### [Exercise aim]
Rewrite the entries below with "screenshot" switched to "screen capture" everywhere and nothing else changed. Leave out the pictures.

### [The data]
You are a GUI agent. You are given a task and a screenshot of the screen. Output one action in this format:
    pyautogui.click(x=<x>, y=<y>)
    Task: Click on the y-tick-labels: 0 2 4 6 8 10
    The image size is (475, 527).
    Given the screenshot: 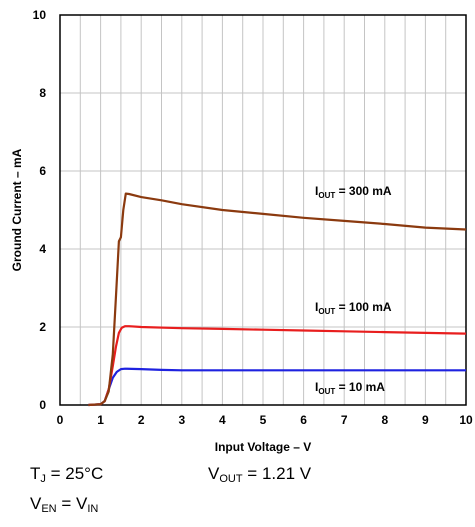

### [Answer space]
You are a GUI agent. You are given a task and a screen capture of the screen. Output one action in this format:
    pyautogui.click(x=<x>, y=<y>)
    Task: Click on the y-tick-labels: 0 2 4 6 8 10
    The image size is (475, 527).
    Given the screen capture: 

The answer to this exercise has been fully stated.